### Study material
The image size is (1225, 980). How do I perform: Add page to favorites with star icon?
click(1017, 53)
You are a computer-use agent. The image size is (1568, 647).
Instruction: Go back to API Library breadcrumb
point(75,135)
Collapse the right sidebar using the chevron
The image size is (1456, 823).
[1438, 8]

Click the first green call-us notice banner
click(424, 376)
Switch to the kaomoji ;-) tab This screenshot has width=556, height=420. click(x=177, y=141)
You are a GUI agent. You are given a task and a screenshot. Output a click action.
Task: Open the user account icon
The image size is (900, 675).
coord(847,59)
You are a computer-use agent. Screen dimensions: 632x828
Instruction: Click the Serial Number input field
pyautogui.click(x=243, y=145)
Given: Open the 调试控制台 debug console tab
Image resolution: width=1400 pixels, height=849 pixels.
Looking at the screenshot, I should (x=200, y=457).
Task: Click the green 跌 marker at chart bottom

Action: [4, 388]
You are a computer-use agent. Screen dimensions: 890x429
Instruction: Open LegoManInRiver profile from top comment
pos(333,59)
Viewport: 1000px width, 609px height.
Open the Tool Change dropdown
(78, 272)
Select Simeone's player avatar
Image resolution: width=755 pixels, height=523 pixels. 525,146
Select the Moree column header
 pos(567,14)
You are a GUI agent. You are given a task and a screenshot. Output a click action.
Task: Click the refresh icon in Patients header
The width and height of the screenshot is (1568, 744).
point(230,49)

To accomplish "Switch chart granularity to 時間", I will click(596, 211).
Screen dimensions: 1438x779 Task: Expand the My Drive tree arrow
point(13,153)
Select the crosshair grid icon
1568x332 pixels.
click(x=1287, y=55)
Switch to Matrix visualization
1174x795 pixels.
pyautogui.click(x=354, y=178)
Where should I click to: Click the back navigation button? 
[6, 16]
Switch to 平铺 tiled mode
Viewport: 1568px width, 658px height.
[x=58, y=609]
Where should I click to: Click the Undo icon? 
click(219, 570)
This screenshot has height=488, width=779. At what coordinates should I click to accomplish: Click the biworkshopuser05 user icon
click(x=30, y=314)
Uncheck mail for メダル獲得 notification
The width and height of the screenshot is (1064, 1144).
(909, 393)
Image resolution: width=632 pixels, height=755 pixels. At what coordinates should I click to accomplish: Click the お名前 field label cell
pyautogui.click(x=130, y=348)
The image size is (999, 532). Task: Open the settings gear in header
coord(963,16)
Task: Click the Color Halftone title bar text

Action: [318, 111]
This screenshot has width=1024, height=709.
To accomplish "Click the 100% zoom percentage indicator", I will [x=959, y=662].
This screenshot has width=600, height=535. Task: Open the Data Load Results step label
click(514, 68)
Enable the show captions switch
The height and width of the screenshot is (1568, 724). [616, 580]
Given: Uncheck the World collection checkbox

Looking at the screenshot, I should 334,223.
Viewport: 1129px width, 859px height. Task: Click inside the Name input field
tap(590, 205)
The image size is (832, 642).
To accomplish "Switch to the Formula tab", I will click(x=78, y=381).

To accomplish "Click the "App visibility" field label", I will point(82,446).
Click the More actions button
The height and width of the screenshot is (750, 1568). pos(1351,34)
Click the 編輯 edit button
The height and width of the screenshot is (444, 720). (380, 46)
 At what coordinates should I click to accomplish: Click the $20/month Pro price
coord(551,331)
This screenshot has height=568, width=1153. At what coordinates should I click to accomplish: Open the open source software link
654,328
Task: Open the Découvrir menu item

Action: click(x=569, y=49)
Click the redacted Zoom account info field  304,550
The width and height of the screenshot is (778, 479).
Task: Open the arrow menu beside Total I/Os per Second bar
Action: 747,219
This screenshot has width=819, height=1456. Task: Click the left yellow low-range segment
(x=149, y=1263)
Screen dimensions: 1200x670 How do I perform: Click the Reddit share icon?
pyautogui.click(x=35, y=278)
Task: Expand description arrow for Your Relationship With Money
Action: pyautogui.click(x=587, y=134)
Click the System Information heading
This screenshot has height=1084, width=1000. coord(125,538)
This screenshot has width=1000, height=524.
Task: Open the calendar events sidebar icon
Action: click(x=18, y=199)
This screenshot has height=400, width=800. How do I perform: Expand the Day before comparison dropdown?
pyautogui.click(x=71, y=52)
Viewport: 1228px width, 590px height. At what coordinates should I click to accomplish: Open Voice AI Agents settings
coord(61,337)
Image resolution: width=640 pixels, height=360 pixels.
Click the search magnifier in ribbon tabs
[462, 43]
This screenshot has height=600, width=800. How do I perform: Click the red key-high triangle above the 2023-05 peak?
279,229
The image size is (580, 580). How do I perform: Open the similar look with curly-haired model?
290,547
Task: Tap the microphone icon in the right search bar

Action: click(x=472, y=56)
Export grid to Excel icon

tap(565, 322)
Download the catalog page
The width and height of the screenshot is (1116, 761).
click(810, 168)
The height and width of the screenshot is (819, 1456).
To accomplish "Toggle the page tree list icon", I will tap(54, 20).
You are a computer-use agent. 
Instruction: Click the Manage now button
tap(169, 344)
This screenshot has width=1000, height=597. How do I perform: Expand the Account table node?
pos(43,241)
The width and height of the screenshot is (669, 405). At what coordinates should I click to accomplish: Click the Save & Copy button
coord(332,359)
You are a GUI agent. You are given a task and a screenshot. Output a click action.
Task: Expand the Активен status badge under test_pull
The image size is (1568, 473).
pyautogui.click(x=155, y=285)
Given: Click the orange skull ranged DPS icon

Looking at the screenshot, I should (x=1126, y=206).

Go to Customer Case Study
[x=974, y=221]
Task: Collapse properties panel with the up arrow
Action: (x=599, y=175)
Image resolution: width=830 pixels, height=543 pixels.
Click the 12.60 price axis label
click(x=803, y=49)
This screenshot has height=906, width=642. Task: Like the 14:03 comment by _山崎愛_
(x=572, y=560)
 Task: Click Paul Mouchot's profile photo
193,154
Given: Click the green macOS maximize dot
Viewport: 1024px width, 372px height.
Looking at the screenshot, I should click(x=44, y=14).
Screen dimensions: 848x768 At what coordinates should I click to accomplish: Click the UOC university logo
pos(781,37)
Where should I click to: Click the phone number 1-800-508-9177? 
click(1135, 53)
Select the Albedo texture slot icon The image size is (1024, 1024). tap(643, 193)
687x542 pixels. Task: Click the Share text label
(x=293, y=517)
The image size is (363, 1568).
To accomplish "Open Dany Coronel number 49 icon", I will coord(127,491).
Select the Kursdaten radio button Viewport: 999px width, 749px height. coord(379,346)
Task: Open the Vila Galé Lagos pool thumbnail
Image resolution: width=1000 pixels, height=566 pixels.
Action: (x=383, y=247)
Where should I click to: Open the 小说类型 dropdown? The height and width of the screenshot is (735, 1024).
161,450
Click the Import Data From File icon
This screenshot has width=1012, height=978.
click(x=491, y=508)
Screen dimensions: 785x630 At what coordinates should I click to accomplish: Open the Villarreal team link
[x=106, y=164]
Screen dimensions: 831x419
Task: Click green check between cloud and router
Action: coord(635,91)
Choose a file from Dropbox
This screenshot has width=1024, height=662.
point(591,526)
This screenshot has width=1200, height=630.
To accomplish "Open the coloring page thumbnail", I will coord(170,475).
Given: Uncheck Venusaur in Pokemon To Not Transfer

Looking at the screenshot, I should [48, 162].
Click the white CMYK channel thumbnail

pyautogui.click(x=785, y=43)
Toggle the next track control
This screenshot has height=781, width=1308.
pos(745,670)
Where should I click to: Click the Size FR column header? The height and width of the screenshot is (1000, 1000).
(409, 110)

### Problem statement
Down to the last character, restate every record.

### Answer for this exercise
The image size is (1225, 980). How do I perform: Add page to favorites with star icon?
click(1017, 53)
You are a computer-use agent. The image size is (1568, 647).
Instruction: Go back to API Library breadcrumb
point(75,135)
Collapse the right sidebar using the chevron
The image size is (1456, 823).
[1438, 8]

Click the first green call-us notice banner
click(424, 376)
Switch to the kaomoji ;-) tab This screenshot has width=556, height=420. click(x=177, y=141)
You are a GUI agent. You are given a task and a screenshot. Output a click action.
Task: Open the user account icon
The image size is (900, 675).
coord(847,59)
You are a computer-use agent. Screen dimensions: 632x828
Instruction: Click the Serial Number input field
pyautogui.click(x=243, y=145)
Given: Open the 调试控制台 debug console tab
Image resolution: width=1400 pixels, height=849 pixels.
Looking at the screenshot, I should (x=200, y=457).
Task: Click the green 跌 marker at chart bottom

Action: [4, 388]
You are a computer-use agent. Screen dimensions: 890x429
Instruction: Open LegoManInRiver profile from top comment
pos(333,59)
Viewport: 1000px width, 609px height.
Open the Tool Change dropdown
(78, 272)
Select Simeone's player avatar
Image resolution: width=755 pixels, height=523 pixels. 525,146
Select the Moree column header
 pos(567,14)
You are a GUI agent. You are given a task and a screenshot. Output a click action.
Task: Click the refresh icon in Patients header
The width and height of the screenshot is (1568, 744).
point(230,49)

To accomplish "Switch chart granularity to 時間", I will click(596, 211).
Screen dimensions: 1438x779 Task: Expand the My Drive tree arrow
point(13,153)
Select the crosshair grid icon
1568x332 pixels.
click(x=1287, y=55)
Switch to Matrix visualization
1174x795 pixels.
pyautogui.click(x=354, y=178)
Where should I click to: Click the back navigation button? 
[6, 16]
Switch to 平铺 tiled mode
Viewport: 1568px width, 658px height.
[x=58, y=609]
Where should I click to: Click the Undo icon? 
click(219, 570)
This screenshot has height=488, width=779. At what coordinates should I click to accomplish: Click the biworkshopuser05 user icon
click(x=30, y=314)
Uncheck mail for メダル獲得 notification
The width and height of the screenshot is (1064, 1144).
(909, 393)
Image resolution: width=632 pixels, height=755 pixels. At what coordinates should I click to accomplish: Click the お名前 field label cell
pyautogui.click(x=130, y=348)
The image size is (999, 532). Task: Open the settings gear in header
coord(963,16)
Task: Click the Color Halftone title bar text

Action: [318, 111]
This screenshot has width=1024, height=709.
To accomplish "Click the 100% zoom percentage indicator", I will [x=959, y=662].
This screenshot has width=600, height=535. Task: Open the Data Load Results step label
click(514, 68)
Enable the show captions switch
The height and width of the screenshot is (1568, 724). [616, 580]
Given: Uncheck the World collection checkbox

Looking at the screenshot, I should 334,223.
Viewport: 1129px width, 859px height. Task: Click inside the Name input field
tap(590, 205)
The image size is (832, 642).
To accomplish "Switch to the Formula tab", I will click(x=78, y=381).

To accomplish "Click the "App visibility" field label", I will point(82,446).
Click the More actions button
The height and width of the screenshot is (750, 1568). pos(1351,34)
Click the 編輯 edit button
The height and width of the screenshot is (444, 720). (380, 46)
 At what coordinates should I click to accomplish: Click the $20/month Pro price
coord(551,331)
This screenshot has height=568, width=1153. At what coordinates should I click to accomplish: Open the open source software link
654,328
Task: Open the Découvrir menu item

Action: click(x=569, y=49)
Click the redacted Zoom account info field  304,550
The width and height of the screenshot is (778, 479).
Task: Open the arrow menu beside Total I/Os per Second bar
Action: 747,219
This screenshot has width=819, height=1456. Task: Click the left yellow low-range segment
(x=149, y=1263)
Screen dimensions: 1200x670 How do I perform: Click the Reddit share icon?
pyautogui.click(x=35, y=278)
Task: Expand description arrow for Your Relationship With Money
Action: pyautogui.click(x=587, y=134)
Click the System Information heading
This screenshot has height=1084, width=1000. coord(125,538)
This screenshot has width=1000, height=524.
Task: Open the calendar events sidebar icon
Action: click(x=18, y=199)
This screenshot has height=400, width=800. How do I perform: Expand the Day before comparison dropdown?
pyautogui.click(x=71, y=52)
Viewport: 1228px width, 590px height. At what coordinates should I click to accomplish: Open Voice AI Agents settings
coord(61,337)
Image resolution: width=640 pixels, height=360 pixels.
Click the search magnifier in ribbon tabs
[462, 43]
This screenshot has height=600, width=800. How do I perform: Click the red key-high triangle above the 2023-05 peak?
279,229
The image size is (580, 580). How do I perform: Open the similar look with curly-haired model?
290,547
Task: Tap the microphone icon in the right search bar

Action: click(x=472, y=56)
Export grid to Excel icon

tap(565, 322)
Download the catalog page
The width and height of the screenshot is (1116, 761).
click(810, 168)
The height and width of the screenshot is (819, 1456).
To accomplish "Toggle the page tree list icon", I will tap(54, 20).
You are a computer-use agent. 
Instruction: Click the Manage now button
tap(169, 344)
This screenshot has width=1000, height=597. How do I perform: Expand the Account table node?
pos(43,241)
The width and height of the screenshot is (669, 405). At what coordinates should I click to accomplish: Click the Save & Copy button
coord(332,359)
You are a GUI agent. You are given a task and a screenshot. Output a click action.
Task: Expand the Активен status badge under test_pull
The image size is (1568, 473).
pyautogui.click(x=155, y=285)
Given: Click the orange skull ranged DPS icon

Looking at the screenshot, I should (x=1126, y=206).

Go to Customer Case Study
[x=974, y=221]
Task: Collapse properties panel with the up arrow
Action: (x=599, y=175)
Image resolution: width=830 pixels, height=543 pixels.
Click the 12.60 price axis label
click(x=803, y=49)
This screenshot has height=906, width=642. Task: Like the 14:03 comment by _山崎愛_
(x=572, y=560)
 Task: Click Paul Mouchot's profile photo
193,154
Given: Click the green macOS maximize dot
Viewport: 1024px width, 372px height.
Looking at the screenshot, I should click(x=44, y=14).
Screen dimensions: 848x768 At what coordinates should I click to accomplish: Click the UOC university logo
pos(781,37)
Where should I click to: Click the phone number 1-800-508-9177? 
click(1135, 53)
Select the Albedo texture slot icon The image size is (1024, 1024). tap(643, 193)
687x542 pixels. Task: Click the Share text label
(x=293, y=517)
The image size is (363, 1568).
To accomplish "Open Dany Coronel number 49 icon", I will coord(127,491).
Select the Kursdaten radio button Viewport: 999px width, 749px height. coord(379,346)
Task: Open the Vila Galé Lagos pool thumbnail
Image resolution: width=1000 pixels, height=566 pixels.
Action: (x=383, y=247)
Where should I click to: Open the 小说类型 dropdown? The height and width of the screenshot is (735, 1024).
161,450
Click the Import Data From File icon
This screenshot has width=1012, height=978.
click(x=491, y=508)
Screen dimensions: 785x630 At what coordinates should I click to accomplish: Open the Villarreal team link
[x=106, y=164]
Screen dimensions: 831x419
Task: Click green check between cloud and router
Action: coord(635,91)
Choose a file from Dropbox
This screenshot has width=1024, height=662.
point(591,526)
This screenshot has width=1200, height=630.
To accomplish "Open the coloring page thumbnail", I will coord(170,475).
Given: Uncheck Venusaur in Pokemon To Not Transfer

Looking at the screenshot, I should [48, 162].
Click the white CMYK channel thumbnail

pyautogui.click(x=785, y=43)
Toggle the next track control
This screenshot has height=781, width=1308.
pos(745,670)
Where should I click to: Click the Size FR column header? The height and width of the screenshot is (1000, 1000).
(409, 110)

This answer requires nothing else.